▸ **Problem description**
Extract the items verbatim, beginning at the line that contains "Identify the location of close-icon: ✕." and stopping after the line that contains "Image resolution: width=1924".

▸ **Given data**
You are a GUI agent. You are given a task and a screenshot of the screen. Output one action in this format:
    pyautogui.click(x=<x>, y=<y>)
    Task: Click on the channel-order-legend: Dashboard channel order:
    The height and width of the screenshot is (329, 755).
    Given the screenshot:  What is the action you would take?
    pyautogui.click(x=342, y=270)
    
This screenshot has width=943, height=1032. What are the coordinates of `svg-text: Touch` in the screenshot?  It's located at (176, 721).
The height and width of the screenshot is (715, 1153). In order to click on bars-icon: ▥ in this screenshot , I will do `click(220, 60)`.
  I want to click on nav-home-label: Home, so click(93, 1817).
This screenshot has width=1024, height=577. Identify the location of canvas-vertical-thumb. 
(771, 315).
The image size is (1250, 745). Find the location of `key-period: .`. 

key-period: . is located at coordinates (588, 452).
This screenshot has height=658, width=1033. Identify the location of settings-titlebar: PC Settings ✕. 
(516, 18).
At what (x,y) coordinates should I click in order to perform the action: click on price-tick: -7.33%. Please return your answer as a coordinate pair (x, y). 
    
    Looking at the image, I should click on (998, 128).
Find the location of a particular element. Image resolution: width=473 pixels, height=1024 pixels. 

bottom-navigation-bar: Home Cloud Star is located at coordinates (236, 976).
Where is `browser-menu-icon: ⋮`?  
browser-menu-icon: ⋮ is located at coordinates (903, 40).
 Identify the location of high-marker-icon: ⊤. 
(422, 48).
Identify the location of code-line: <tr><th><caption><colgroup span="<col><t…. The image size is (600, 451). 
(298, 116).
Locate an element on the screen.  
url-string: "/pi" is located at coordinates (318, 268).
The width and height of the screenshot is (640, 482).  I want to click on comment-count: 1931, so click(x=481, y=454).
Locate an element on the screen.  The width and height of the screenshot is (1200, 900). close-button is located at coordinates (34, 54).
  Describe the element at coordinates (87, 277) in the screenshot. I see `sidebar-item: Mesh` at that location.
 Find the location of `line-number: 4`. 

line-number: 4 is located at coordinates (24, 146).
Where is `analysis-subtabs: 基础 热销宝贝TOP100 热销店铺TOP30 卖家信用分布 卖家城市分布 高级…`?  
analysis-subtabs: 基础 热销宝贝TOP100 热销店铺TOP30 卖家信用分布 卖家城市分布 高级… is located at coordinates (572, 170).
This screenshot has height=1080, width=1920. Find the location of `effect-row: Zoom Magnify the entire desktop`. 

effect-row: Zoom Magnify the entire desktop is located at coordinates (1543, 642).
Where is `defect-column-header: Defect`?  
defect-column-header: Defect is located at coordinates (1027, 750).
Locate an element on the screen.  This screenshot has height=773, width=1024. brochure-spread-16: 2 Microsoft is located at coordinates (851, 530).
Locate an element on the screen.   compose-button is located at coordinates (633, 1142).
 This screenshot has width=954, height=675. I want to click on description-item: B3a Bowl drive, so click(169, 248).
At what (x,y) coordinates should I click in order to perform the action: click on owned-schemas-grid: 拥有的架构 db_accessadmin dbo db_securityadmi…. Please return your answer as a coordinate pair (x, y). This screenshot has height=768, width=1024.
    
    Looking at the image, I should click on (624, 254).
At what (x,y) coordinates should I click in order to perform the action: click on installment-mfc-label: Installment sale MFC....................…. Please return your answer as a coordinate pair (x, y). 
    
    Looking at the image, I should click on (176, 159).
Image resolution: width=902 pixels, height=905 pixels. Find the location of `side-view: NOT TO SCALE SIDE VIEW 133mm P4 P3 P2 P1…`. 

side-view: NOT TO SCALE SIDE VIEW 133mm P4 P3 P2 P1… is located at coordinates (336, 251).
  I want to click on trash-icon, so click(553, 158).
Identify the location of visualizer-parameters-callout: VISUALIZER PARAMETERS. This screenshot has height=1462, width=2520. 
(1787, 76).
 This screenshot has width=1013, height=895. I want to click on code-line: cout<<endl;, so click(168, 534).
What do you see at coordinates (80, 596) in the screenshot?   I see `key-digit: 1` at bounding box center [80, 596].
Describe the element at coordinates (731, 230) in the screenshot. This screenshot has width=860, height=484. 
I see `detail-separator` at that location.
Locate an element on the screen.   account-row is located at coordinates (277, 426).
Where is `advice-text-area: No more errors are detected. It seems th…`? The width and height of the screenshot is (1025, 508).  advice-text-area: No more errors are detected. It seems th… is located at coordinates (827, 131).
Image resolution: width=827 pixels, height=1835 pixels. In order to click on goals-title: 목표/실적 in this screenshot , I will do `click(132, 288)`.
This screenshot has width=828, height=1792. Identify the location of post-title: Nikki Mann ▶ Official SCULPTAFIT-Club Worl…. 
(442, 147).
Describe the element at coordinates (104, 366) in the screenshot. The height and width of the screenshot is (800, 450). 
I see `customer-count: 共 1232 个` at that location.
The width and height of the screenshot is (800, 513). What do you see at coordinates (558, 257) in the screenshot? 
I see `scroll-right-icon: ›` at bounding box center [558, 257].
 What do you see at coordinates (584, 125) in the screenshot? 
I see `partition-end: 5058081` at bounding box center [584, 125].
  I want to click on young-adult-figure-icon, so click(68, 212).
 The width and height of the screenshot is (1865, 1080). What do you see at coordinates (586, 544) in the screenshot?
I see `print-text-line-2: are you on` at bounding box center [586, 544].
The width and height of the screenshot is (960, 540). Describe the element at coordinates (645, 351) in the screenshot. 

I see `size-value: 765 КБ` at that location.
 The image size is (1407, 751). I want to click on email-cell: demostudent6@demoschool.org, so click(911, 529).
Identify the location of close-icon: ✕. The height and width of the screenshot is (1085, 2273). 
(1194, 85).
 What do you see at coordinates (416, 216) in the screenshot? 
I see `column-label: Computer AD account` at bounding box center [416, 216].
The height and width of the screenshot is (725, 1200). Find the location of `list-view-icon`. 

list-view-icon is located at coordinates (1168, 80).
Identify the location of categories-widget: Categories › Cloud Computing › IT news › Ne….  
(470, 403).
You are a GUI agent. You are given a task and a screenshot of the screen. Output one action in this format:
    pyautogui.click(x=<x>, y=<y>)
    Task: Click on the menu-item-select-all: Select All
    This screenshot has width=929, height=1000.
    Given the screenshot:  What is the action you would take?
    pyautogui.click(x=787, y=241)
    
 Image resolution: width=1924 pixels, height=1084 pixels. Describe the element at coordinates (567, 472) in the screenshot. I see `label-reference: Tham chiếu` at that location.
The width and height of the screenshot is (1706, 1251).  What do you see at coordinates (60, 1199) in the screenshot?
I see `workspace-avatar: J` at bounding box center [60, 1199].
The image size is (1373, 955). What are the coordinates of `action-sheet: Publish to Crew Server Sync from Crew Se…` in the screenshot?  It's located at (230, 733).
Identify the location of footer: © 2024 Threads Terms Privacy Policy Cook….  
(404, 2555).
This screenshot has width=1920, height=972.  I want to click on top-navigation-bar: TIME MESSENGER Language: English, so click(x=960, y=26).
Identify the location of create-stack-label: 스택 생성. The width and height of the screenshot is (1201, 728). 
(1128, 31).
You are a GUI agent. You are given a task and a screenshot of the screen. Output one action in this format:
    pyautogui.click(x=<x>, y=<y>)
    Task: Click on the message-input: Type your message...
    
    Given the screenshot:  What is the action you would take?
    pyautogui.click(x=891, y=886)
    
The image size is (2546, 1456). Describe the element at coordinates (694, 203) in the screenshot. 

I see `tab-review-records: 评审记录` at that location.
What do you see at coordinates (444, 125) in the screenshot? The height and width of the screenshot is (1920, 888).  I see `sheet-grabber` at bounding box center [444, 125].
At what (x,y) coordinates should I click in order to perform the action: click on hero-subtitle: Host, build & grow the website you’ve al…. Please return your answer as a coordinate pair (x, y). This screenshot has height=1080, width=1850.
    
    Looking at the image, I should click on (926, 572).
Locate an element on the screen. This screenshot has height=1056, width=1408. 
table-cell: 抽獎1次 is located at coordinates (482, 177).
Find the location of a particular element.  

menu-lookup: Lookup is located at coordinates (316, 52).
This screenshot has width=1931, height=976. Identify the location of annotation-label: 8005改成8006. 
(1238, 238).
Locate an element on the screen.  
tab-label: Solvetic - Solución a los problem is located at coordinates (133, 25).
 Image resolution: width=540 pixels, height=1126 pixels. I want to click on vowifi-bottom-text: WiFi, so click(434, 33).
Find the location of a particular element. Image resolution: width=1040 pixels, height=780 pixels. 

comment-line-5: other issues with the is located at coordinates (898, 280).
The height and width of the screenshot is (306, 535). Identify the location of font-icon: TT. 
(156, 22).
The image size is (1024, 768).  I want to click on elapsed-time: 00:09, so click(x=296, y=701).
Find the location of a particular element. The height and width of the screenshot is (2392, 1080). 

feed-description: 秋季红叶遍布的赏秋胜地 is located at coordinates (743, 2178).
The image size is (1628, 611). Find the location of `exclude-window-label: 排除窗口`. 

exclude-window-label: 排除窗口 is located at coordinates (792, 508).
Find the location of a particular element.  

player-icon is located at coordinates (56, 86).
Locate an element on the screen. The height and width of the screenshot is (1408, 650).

▸ **Output for this task**
Identify the location of close-icon: ✕. The height and width of the screenshot is (1085, 2273). 
(1194, 85).
 What do you see at coordinates (416, 216) in the screenshot? 
I see `column-label: Computer AD account` at bounding box center [416, 216].
The height and width of the screenshot is (725, 1200). Find the location of `list-view-icon`. 

list-view-icon is located at coordinates (1168, 80).
Identify the location of categories-widget: Categories › Cloud Computing › IT news › Ne….  
(470, 403).
You are a GUI agent. You are given a task and a screenshot of the screen. Output one action in this format:
    pyautogui.click(x=<x>, y=<y>)
    Task: Click on the menu-item-select-all: Select All
    This screenshot has width=929, height=1000.
    Given the screenshot:  What is the action you would take?
    pyautogui.click(x=787, y=241)
    
 Image resolution: width=1924 pixels, height=1084 pixels. Describe the element at coordinates (567, 472) in the screenshot. I see `label-reference: Tham chiếu` at that location.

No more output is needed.